Shrinking glaciers have created a new normal for Greenland’s ice sheet – consistent ice loss for the foreseeable future
Greenland is the largest island on Earth, and about 80% of it is covered by a giant sheet of ice. Slowly flowing glaciers connect this massive frozen reservoir of fresh water to the ocean, but because of climate change, these glaciers are rapidly retreating.
For years, scientists have watched as glaciers around the world retreat. But our research has found that the glaciers along the edge of Greenland have retreated so much that they no longer keep the ice sheet that feeds them in balance.
As the glaciers retreat up valleys, they flow faster and bring more ice from inland to the sea. Imagine a traffic jam: When a highway is jampacked with cars – or ice – it flows slowly. But as the jam or glacier gets smaller, the number of cars, or the amount of ice, that can flow by in a given time increases.
A persistent state of loss
Ocean and air temperatures have strong effects on glaciers. Both ocean and air temperatures are rising. For Greenland’s glaciers, the warming ocean is the biggest cause of glacial retreat. On average the glaciers have retreated about 3 kilometers since the mid-1980s, with most of this retreat occurring between 2000 and 2005.
The ice sheet is now in a new, unbalanced state of persistent mass loss. Before the year 2000, ice loss roughly equaled the ice added from snowfall, so the ice sheet was stable.
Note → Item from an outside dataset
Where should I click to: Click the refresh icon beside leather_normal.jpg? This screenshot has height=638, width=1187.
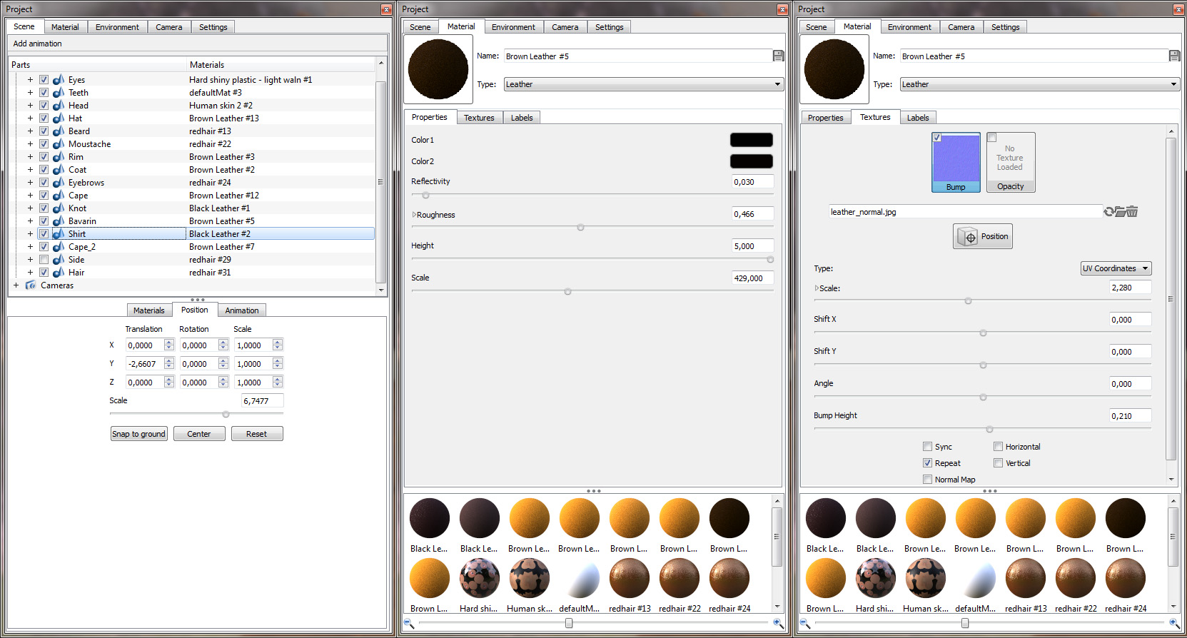click(1108, 212)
Now, ice mass losses consistently exceed mass gains – even in the coolest years of relatively high snow accumulation. The glaciers used to act as an important traffic jam, keeping ice loss in check.
Warmer air temperatures have also increased surface melt. Given all these factors, scientists estimate that the ice sheet may see a mass gain year only once a century.
In serious trouble, but not yet doomed
At this point, the fate of the ice sheet simply depends on whether it is melting faster than it grows from snowfall. In a warm world where climate change is not addressed, the ice sheet will slowly melt and ultimately disappear. But if climate change is controlled and cooler temperatures are maintained for a prolonged period, it is possible that the Greenland ice sheet could regrow. That day may be hundreds of years into the future, but it is actions made today that will decide the fate of Greenland’s ice sheet.